═══ Gekozen fragment ═══

De Afdeling bestuursrechtspraak van de Raad van State heeft op 24 mei 2023 uitspraak gedaan in deze zaak. De rechters hebben overwogen dat het hoger beroep niet leidt tot vernietiging van de uitspraak van de rechtbank. De reden hiervoor is dat het hogerberoepschrift geen vragen bevat die in het belang van de rechtseenheid, de rechtsontwikkeling of de rechtsbescherming in algemene zin beantwoord moeten worden. Bovendien is de rechtsvraag die in het hoger beroep aan de orde is, eerder door de Afdeling beantwoord.

De Afdeling heeft vastgesteld dat het besluit van 8 oktober 2020 duidelijk aangeeft dat Syrië het land van terugkeer is. Daarom is het hoger beroep ongegrond verklaard en wordt de uitspraak van de rechtbank bevestigd. De staatssecretaris hoeft geen proceskosten te vergoeden. De uitspraak is gedaan door mr. H.G. Sevenster als voorzitter, en mr. N. Verheij en mr. C.C.W. Lange als leden, in tegenwoordigheid van mr. J. Verbeek als griffier.

Uitspraak

202104952/1/V1.
Datum uitspraak: 24 mei 2023
AFDELING
BESTUURSRECHTSPRAAK
Uitspraak met toepassing van artikel 8:54, eerste lid, van de Algemene wet bestuursrecht op het hoger beroep van:
[de vreemdeling],
appellant,
tegen de uitspraak van de rechtbank Den Haag, zittingsplaats Arnhem, van 23 juli 2021 in zaak nr. NL20.19271 in het geding tussen:
de vreemdeling
en
de staatssecretaris van Justitie en Veiligheid.

═══ Aangeleverde gegevens ═══

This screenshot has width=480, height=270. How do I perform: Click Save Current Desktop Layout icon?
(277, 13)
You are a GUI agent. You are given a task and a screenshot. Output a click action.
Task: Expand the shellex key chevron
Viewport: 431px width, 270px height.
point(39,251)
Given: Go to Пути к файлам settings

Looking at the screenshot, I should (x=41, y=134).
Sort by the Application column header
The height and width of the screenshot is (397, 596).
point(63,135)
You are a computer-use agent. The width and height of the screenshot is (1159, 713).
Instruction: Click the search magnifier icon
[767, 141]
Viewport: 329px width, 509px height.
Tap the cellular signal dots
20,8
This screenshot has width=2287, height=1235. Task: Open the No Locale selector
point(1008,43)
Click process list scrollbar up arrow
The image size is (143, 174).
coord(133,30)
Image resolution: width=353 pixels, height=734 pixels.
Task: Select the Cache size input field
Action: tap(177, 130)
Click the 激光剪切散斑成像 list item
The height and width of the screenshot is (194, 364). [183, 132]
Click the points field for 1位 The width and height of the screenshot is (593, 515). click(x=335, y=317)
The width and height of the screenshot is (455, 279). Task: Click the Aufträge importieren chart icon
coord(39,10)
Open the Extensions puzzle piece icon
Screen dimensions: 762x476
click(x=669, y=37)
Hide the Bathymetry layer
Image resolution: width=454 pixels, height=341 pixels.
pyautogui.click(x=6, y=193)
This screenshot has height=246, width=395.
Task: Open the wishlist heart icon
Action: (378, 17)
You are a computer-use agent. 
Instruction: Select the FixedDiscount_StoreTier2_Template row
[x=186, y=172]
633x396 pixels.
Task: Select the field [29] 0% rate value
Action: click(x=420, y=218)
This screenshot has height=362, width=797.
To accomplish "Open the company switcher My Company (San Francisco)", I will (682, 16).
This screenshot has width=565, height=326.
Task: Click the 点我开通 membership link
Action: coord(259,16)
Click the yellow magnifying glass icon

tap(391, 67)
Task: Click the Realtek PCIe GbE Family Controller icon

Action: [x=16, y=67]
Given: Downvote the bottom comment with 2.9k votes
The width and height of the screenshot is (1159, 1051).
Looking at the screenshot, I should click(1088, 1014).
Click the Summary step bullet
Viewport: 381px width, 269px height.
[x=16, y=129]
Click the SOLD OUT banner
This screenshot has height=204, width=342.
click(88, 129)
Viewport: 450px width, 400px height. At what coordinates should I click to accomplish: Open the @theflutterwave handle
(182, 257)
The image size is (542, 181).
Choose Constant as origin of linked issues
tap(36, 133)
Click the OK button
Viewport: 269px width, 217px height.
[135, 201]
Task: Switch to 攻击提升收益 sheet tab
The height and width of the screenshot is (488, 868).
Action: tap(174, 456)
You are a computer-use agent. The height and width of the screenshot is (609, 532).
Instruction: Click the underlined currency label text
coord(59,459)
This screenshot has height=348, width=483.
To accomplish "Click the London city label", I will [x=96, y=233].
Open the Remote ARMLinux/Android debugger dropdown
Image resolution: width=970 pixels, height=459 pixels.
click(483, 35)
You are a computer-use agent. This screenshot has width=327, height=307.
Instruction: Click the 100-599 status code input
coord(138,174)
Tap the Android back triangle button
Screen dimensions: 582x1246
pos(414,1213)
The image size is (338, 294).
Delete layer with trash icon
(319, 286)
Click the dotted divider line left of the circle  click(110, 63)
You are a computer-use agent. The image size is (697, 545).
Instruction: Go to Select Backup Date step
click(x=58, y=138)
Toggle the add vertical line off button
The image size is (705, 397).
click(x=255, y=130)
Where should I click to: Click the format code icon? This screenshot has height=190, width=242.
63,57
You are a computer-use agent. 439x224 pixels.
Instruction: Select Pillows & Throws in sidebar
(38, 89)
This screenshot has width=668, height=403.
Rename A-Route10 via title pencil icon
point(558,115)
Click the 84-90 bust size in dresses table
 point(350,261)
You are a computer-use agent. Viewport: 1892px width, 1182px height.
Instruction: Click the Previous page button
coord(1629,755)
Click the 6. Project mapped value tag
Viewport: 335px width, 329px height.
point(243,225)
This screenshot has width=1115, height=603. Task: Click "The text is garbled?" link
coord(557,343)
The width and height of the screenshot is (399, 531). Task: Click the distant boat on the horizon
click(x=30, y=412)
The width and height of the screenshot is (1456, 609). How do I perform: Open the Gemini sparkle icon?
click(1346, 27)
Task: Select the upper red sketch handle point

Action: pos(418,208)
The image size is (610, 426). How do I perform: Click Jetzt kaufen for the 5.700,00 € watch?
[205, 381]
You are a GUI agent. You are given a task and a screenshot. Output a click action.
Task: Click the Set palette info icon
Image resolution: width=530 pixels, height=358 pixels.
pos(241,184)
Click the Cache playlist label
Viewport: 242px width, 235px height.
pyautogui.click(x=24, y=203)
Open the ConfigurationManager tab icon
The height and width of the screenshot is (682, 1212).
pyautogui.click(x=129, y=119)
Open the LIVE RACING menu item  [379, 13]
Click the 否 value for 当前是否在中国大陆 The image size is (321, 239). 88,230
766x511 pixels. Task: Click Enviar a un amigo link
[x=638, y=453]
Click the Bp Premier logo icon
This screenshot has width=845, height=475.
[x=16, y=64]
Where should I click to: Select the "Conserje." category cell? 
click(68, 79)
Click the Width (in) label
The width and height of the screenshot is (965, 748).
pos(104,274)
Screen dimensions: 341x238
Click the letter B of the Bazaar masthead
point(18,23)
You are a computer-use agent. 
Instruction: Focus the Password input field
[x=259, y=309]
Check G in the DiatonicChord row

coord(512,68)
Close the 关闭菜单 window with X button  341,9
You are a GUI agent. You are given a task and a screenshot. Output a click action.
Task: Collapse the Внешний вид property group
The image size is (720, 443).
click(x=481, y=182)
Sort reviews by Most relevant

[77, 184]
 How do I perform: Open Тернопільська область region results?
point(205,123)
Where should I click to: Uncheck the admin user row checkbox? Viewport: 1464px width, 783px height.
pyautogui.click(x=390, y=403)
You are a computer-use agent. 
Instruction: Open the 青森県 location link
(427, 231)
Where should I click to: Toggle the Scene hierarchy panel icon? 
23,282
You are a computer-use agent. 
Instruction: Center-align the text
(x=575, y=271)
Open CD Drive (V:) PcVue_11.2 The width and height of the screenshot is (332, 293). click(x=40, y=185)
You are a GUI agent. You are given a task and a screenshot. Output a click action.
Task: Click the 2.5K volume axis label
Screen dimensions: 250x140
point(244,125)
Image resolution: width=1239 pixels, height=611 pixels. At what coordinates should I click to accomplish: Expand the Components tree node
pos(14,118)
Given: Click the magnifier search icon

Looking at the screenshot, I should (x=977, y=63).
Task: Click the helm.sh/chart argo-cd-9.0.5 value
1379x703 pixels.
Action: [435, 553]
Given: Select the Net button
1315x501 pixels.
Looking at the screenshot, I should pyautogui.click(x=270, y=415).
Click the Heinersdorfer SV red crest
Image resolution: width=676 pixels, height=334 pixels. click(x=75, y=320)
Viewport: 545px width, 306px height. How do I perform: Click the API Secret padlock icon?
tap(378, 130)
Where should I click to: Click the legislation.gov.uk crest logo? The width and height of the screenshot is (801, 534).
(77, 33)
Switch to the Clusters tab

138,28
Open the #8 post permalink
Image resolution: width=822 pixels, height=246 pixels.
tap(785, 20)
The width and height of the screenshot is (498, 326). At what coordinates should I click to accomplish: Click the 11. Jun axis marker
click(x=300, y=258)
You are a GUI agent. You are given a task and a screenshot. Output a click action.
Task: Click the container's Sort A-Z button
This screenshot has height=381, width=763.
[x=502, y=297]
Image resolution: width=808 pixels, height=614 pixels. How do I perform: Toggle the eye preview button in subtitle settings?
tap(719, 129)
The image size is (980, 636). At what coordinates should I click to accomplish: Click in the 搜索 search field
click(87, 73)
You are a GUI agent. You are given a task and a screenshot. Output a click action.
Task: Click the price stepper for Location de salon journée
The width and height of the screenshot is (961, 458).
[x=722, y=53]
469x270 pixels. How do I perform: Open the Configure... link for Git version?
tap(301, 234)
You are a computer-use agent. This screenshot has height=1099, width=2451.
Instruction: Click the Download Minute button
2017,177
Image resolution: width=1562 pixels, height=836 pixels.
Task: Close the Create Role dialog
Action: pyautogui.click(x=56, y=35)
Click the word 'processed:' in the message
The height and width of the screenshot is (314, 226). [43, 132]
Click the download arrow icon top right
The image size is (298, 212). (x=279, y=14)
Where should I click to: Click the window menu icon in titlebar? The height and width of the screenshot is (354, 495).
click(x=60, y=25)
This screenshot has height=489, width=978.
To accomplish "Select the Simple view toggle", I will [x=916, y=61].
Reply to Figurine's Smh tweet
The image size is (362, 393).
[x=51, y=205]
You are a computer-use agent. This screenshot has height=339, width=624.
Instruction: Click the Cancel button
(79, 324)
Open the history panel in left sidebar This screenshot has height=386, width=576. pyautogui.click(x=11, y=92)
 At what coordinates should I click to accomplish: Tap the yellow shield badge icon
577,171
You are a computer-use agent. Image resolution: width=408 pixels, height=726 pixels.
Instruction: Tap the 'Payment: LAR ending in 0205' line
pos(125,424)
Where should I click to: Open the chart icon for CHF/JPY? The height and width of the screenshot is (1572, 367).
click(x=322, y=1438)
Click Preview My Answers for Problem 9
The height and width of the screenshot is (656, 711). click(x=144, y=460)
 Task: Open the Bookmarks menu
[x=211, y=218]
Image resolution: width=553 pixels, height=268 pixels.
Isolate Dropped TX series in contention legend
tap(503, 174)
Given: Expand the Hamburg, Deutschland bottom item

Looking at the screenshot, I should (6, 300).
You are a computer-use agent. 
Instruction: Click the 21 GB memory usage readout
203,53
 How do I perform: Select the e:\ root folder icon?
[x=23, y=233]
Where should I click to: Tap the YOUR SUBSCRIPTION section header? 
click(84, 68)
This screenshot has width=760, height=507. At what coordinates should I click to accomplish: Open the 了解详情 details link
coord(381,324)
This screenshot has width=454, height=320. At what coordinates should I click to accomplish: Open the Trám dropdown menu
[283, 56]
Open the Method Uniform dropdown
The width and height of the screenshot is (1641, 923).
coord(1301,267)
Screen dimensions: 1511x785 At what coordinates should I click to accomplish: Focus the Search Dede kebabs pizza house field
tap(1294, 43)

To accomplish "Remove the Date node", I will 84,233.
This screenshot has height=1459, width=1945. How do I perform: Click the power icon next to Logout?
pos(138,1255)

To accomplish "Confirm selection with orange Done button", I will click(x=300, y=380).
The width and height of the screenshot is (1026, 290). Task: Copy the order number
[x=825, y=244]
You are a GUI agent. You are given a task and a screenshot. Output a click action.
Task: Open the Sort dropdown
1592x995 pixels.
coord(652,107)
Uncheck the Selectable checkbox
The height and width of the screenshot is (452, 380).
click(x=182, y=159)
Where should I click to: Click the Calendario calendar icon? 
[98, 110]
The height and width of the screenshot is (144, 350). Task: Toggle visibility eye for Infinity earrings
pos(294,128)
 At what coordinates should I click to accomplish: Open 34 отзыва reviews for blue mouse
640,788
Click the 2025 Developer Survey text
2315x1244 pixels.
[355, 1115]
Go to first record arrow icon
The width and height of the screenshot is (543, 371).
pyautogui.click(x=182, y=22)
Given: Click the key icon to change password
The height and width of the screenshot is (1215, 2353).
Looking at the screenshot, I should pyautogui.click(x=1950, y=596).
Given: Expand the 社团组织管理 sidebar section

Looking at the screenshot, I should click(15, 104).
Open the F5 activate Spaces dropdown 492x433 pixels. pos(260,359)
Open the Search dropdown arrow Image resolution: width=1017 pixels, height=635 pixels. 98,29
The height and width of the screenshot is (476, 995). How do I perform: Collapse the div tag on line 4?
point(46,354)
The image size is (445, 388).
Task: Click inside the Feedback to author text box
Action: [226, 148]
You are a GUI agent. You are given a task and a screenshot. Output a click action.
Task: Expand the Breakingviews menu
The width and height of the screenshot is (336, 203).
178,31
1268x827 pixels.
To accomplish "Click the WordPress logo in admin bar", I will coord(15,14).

═══

**Werkopdrachten**
1) Typ het stuk uit het fragment over, vanaf "202104952/1/V1." tot en met "Justitie en Veiligheid.".
2) Leg in één tot drie zinnen uit waarom het hoger beroep volgens het fragment niet leidt tot vernietiging van de uitspraak van de rechtbank.
3) Ga verder met de tekst over de uitspraak van de Raad van State, direct na de laatste regel van het fragment.

**De antwoorden**
1)
202104952/1/V1.
Datum uitspraak: 24 mei 2023
AFDELING
BESTUURSRECHTSPRAAK
Uitspraak met toepassing van artikel 8:54, eerste lid, van de Algemene wet bestuursrecht op het hoger beroep van:
[de vreemdeling],
appellant,
tegen de uitspraak van de rechtbank Den Haag, zittingsplaats Arnhem, van 23 juli 2021 in zaak nr. NL20.19271 in het geding tussen:
de vreemdeling
en
de staatssecretaris van Justitie en Veiligheid.

2) Het hogerberoepschrift bevat geen vragen die beantwoord moeten worden in het belang van de rechtseenheid, de rechtsontwikkeling of de rechtsbescherming in algemene zin. Bovendien heeft de Afdeling de rechtsvraag uit dit hoger beroep al eerder beantwoord.

3)
Procesverloop
Bij besluit van 8 oktober 2020 heeft de staatssecretaris de vreemdeling opgedragen de Europese Unie onmiddellijk te verlaten en een inreisverbod tegen hem uitgevaardigd.
Bij uitspraak van 23 juli 2021 heeft de rechtbank het daartegen door de vreemdeling ingestelde beroep ongegrond verklaard.
Tegen deze uitspraak heeft de vreemdeling, vertegenwoordigd door mr. V. Senczuk, advocaat te Utrecht, hoger beroep ingesteld.
Overwegingen
1.       Het hoger beroep leidt niet tot vernietiging van de uitspraak van de rechtbank. De reden daarvoor is dat het hogerberoepschrift geen vragen bevat die in het belang van de rechtseenheid, de rechtsontwikkeling of de rechtsbescherming in algemene zin beantwoord moeten worden (artikel 91, tweede lid, van de Vw 2000).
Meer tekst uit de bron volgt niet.